Mihailo Jovanović (Михаило Јовановић; born 1972) is a Serbian engineer and politician who served as minister of information and telecommunications from 2022 to 2024.

== Early life ==
Mihailo Jovanović was born in 1972 in Belgrade, Socialist Republic of Serbia, Socialist Federal Republic of Yugoslavia. He graduated and earned his master's degree from the School of Electrical Engineering at the University of Belgrade. He received his doctorate in topics of economics in 2012.

== Career ==
He began his career at Pošta Srbije, where he worked in telecommunications. He also previously worked at Telekom Srbija. He was later appointed director of the Office for Information Technologies and Electronic Administration of the Government of Serbia in April 2017. He is a close associate of Ana Brnabić.

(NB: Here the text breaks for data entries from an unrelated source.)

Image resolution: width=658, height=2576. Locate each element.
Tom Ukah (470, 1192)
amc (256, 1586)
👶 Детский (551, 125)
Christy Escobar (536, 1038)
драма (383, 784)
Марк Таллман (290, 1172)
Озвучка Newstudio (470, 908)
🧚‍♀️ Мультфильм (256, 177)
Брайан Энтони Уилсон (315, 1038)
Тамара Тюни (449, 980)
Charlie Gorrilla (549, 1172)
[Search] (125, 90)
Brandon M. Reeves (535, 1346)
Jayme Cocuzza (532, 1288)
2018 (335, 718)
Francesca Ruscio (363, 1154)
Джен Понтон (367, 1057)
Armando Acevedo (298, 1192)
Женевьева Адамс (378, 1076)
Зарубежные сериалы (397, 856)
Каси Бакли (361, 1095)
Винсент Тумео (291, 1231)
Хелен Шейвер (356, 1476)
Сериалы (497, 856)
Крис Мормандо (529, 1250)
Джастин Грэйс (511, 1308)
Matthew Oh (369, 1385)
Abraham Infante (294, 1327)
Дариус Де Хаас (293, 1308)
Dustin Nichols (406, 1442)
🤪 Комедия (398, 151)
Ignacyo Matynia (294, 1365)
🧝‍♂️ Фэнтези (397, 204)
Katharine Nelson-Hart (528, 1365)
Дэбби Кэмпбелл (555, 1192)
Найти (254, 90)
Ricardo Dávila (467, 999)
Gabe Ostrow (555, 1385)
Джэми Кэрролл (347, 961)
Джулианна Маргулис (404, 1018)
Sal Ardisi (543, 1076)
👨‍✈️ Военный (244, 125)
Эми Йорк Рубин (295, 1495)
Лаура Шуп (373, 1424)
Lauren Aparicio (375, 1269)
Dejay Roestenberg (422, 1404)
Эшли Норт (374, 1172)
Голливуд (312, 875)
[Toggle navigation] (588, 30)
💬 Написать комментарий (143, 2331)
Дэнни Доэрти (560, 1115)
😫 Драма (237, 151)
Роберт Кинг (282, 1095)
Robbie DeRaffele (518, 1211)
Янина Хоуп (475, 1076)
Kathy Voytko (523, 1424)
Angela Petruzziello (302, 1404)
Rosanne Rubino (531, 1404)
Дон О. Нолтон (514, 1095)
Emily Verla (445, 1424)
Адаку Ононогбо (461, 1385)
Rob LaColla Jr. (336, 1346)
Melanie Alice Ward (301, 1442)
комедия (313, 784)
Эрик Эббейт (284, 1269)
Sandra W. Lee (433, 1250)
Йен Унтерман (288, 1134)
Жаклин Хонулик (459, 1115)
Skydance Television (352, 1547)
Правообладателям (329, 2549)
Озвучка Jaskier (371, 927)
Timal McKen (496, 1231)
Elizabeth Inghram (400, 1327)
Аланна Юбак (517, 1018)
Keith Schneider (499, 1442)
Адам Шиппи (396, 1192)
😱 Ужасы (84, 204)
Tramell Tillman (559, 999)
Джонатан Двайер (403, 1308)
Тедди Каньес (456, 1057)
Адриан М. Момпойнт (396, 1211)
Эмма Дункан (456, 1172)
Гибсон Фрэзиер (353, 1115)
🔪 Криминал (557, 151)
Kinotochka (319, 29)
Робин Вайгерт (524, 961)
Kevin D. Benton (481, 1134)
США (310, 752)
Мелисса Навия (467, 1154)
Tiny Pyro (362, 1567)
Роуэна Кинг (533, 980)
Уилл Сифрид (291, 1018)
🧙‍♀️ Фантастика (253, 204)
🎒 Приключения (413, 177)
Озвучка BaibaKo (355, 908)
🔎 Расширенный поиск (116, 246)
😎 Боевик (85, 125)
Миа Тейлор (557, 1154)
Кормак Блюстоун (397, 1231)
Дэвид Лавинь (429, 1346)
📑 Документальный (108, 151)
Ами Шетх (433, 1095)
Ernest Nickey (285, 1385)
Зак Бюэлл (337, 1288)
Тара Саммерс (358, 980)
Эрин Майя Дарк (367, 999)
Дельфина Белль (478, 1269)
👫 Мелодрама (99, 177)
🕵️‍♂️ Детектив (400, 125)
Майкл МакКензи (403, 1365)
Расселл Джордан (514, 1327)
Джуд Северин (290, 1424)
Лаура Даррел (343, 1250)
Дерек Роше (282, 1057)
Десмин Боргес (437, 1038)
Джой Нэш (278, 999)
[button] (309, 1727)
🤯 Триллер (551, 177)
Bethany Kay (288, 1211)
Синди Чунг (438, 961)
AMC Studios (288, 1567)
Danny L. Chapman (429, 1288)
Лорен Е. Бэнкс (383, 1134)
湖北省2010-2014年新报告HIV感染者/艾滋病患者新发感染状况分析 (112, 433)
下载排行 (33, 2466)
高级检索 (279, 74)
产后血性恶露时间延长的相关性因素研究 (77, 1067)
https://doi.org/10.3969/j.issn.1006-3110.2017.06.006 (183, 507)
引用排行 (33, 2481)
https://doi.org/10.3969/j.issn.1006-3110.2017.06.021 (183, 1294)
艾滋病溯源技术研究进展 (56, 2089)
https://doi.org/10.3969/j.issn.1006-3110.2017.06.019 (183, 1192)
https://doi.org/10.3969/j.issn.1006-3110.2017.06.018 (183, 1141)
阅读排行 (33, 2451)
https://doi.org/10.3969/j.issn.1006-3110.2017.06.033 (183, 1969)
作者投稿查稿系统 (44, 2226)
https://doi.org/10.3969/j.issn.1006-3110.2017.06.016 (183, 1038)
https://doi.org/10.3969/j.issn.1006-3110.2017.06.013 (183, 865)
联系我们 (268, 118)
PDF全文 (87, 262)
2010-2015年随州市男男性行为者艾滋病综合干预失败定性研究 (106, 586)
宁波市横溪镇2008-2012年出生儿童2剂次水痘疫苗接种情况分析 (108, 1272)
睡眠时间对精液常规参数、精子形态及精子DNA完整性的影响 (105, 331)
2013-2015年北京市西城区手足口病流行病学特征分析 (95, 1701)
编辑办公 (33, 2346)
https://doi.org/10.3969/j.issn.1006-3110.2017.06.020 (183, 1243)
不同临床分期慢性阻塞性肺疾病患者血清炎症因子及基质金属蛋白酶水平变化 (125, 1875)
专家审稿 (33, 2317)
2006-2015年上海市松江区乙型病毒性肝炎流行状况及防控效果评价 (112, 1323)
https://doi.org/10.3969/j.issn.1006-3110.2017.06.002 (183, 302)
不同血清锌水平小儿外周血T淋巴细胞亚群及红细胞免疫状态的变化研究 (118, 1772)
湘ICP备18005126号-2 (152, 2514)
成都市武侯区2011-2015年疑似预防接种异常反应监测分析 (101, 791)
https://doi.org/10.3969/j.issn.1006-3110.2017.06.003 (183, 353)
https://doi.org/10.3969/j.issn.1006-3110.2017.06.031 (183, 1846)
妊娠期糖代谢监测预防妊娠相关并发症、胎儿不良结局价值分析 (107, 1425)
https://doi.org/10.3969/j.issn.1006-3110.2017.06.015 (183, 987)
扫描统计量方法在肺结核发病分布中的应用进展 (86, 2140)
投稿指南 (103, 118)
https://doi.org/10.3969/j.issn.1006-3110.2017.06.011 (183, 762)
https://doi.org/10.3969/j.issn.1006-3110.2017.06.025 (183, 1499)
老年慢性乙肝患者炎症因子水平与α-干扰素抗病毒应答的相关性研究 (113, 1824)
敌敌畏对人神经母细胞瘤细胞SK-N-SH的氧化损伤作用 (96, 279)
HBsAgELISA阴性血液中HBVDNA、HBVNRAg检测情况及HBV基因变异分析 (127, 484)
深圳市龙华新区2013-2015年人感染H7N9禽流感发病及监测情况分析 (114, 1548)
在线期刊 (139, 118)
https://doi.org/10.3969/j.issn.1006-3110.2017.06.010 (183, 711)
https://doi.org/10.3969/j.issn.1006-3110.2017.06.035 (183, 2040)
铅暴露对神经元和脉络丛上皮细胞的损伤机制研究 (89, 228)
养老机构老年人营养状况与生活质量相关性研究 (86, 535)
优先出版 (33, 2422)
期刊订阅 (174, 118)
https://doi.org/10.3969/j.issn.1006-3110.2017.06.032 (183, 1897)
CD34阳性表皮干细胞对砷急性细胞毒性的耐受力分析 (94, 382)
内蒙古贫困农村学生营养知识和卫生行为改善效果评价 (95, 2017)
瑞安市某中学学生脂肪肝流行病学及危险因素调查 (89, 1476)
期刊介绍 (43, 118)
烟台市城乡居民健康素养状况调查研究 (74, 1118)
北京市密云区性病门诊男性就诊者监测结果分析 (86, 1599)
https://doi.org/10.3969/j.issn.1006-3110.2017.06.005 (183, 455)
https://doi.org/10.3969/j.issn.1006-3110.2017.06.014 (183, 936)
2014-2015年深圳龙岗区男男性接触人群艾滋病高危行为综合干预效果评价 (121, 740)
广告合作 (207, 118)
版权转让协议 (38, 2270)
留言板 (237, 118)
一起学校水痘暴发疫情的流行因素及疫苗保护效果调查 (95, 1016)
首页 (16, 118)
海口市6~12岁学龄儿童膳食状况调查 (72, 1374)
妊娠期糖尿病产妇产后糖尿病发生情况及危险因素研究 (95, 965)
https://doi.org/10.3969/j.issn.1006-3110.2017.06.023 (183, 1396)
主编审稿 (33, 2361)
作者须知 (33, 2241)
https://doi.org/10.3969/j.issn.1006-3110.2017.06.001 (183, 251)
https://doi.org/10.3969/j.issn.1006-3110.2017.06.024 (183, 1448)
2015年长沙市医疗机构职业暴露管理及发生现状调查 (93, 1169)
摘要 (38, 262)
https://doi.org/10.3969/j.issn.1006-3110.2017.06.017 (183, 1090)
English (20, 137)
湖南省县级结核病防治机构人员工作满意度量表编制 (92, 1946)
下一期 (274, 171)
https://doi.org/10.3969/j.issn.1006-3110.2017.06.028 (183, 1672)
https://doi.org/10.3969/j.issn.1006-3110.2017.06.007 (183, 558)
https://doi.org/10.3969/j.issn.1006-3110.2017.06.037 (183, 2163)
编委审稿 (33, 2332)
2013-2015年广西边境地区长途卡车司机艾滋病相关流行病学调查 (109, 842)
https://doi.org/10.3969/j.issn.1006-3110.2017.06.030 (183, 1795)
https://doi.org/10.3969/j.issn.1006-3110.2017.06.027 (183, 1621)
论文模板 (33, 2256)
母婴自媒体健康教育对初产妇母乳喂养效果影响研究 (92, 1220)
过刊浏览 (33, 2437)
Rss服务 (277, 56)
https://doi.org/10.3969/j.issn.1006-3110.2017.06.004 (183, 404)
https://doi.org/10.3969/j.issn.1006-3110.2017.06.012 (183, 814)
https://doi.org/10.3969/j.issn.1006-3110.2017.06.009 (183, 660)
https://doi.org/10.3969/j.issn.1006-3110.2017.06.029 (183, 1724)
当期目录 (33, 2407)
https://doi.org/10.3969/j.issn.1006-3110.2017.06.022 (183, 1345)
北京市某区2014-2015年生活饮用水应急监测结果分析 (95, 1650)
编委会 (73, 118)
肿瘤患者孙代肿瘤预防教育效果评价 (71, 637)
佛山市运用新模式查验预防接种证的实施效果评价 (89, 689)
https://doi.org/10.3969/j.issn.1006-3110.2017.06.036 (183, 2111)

=== Minister of Information and Telecommunications ===
It was announced on 24 October 2022 that Jovanović would serve as minister of information and telecommunications in the third cabinet of Ana Brnabić. He was sworn in on 26 October.

== Personal life ==
Jovanović is married and has two children. He received two awards, in 2002 and 2022 respectively, due to his work on information technologies. He is a member of the Chamber of Engineers of Serbia.